[EXERCISE DATA]

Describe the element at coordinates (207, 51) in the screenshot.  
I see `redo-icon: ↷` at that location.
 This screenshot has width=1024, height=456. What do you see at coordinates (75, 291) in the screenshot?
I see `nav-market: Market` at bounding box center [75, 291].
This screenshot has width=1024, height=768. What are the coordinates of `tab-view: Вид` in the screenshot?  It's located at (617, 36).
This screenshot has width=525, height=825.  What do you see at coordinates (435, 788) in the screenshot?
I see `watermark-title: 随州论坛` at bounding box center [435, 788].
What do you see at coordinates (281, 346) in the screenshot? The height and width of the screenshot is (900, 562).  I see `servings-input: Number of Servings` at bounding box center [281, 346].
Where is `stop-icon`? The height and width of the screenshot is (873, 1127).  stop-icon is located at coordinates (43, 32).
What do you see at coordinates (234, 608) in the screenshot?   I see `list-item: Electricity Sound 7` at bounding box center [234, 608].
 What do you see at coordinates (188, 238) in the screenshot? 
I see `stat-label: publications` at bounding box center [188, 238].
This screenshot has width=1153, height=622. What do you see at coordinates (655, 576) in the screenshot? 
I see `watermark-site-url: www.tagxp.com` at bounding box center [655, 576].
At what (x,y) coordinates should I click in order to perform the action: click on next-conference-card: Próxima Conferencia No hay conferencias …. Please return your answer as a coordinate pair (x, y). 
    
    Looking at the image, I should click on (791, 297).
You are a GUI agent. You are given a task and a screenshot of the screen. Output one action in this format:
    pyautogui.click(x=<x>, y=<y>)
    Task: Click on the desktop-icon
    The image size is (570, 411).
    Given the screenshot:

[/EXERCISE DATA]

DIRECTIONS FOR THIS TASK:
Reproduce the listing above word for word, every line from start to finish.

RESPONSE AREA:
Describe the element at coordinates (207, 51) in the screenshot.  
I see `redo-icon: ↷` at that location.
 This screenshot has width=1024, height=456. What do you see at coordinates (75, 291) in the screenshot?
I see `nav-market: Market` at bounding box center [75, 291].
This screenshot has width=1024, height=768. What are the coordinates of `tab-view: Вид` in the screenshot?  It's located at (617, 36).
This screenshot has width=525, height=825.  What do you see at coordinates (435, 788) in the screenshot?
I see `watermark-title: 随州论坛` at bounding box center [435, 788].
What do you see at coordinates (281, 346) in the screenshot? The height and width of the screenshot is (900, 562).  I see `servings-input: Number of Servings` at bounding box center [281, 346].
Where is `stop-icon`? The height and width of the screenshot is (873, 1127).  stop-icon is located at coordinates (43, 32).
What do you see at coordinates (234, 608) in the screenshot?   I see `list-item: Electricity Sound 7` at bounding box center [234, 608].
 What do you see at coordinates (188, 238) in the screenshot? 
I see `stat-label: publications` at bounding box center [188, 238].
This screenshot has width=1153, height=622. What do you see at coordinates (655, 576) in the screenshot? 
I see `watermark-site-url: www.tagxp.com` at bounding box center [655, 576].
At what (x,y) coordinates should I click in order to perform the action: click on next-conference-card: Próxima Conferencia No hay conferencias …. Please return your answer as a coordinate pair (x, y). 
    
    Looking at the image, I should click on (791, 297).
You are a GUI agent. You are given a task and a screenshot of the screen. Output one action in this format:
    pyautogui.click(x=<x>, y=<y>)
    Task: Click on the desktop-icon
    The image size is (570, 411).
    Given the screenshot:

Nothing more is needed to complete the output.